### EXERCISE
When you answer, give every record back exactly as written.

DATA START

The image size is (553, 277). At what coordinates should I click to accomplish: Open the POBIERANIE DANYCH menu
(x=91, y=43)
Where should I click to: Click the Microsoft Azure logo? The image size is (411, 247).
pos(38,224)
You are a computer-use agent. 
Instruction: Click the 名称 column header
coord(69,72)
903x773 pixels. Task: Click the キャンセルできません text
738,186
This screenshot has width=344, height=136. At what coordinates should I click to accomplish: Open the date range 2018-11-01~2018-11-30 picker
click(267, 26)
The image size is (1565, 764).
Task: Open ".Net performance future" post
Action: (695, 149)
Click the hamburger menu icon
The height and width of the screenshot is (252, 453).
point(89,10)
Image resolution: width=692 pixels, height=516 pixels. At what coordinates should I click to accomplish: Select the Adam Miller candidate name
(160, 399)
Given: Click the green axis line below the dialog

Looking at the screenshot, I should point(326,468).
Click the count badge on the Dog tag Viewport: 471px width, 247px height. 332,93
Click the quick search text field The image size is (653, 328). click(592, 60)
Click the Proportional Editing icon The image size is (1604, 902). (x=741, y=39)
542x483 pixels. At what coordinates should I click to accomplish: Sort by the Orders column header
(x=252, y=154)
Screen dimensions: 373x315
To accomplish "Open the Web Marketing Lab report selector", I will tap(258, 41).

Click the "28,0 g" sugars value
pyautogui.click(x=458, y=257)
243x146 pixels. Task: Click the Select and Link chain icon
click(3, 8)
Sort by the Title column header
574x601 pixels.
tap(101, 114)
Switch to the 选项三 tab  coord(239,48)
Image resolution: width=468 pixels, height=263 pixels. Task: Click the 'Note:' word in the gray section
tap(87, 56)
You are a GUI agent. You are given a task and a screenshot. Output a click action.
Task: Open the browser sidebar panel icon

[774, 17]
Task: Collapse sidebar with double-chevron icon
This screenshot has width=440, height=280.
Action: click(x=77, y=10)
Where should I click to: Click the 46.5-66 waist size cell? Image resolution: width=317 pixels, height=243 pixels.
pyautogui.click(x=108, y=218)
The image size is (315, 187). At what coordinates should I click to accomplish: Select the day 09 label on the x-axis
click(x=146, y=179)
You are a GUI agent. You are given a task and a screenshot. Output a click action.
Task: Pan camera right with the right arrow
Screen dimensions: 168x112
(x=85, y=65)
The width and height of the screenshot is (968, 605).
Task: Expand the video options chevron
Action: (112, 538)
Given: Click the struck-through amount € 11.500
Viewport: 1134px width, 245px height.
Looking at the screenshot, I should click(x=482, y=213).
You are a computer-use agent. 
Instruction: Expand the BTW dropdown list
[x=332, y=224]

DATA END

### REPLY
The image size is (553, 277). At what coordinates should I click to accomplish: Open the POBIERANIE DANYCH menu
(x=91, y=43)
Where should I click to: Click the Microsoft Azure logo? The image size is (411, 247).
pos(38,224)
You are a computer-use agent. 
Instruction: Click the 名称 column header
coord(69,72)
903x773 pixels. Task: Click the キャンセルできません text
738,186
This screenshot has width=344, height=136. At what coordinates should I click to accomplish: Open the date range 2018-11-01~2018-11-30 picker
click(267, 26)
The image size is (1565, 764).
Task: Open ".Net performance future" post
Action: (695, 149)
Click the hamburger menu icon
The height and width of the screenshot is (252, 453).
point(89,10)
Image resolution: width=692 pixels, height=516 pixels. At what coordinates should I click to accomplish: Select the Adam Miller candidate name
(160, 399)
Given: Click the green axis line below the dialog

Looking at the screenshot, I should point(326,468).
Click the count badge on the Dog tag Viewport: 471px width, 247px height. 332,93
Click the quick search text field The image size is (653, 328). click(592, 60)
Click the Proportional Editing icon The image size is (1604, 902). (x=741, y=39)
542x483 pixels. At what coordinates should I click to accomplish: Sort by the Orders column header
(x=252, y=154)
Screen dimensions: 373x315
To accomplish "Open the Web Marketing Lab report selector", I will tap(258, 41).

Click the "28,0 g" sugars value
pyautogui.click(x=458, y=257)
243x146 pixels. Task: Click the Select and Link chain icon
click(3, 8)
Sort by the Title column header
574x601 pixels.
tap(101, 114)
Switch to the 选项三 tab  coord(239,48)
Image resolution: width=468 pixels, height=263 pixels. Task: Click the 'Note:' word in the gray section
tap(87, 56)
You are a GUI agent. You are given a task and a screenshot. Output a click action.
Task: Open the browser sidebar panel icon

[774, 17]
Task: Collapse sidebar with double-chevron icon
This screenshot has width=440, height=280.
Action: click(x=77, y=10)
Where should I click to: Click the 46.5-66 waist size cell? Image resolution: width=317 pixels, height=243 pixels.
pyautogui.click(x=108, y=218)
The image size is (315, 187). At what coordinates should I click to accomplish: Select the day 09 label on the x-axis
click(x=146, y=179)
You are a GUI agent. You are given a task and a screenshot. Output a click action.
Task: Pan camera right with the right arrow
Screen dimensions: 168x112
(x=85, y=65)
The width and height of the screenshot is (968, 605).
Task: Expand the video options chevron
Action: (112, 538)
Given: Click the struck-through amount € 11.500
Viewport: 1134px width, 245px height.
Looking at the screenshot, I should click(x=482, y=213).
You are a computer-use agent. 
Instruction: Expand the BTW dropdown list
[x=332, y=224]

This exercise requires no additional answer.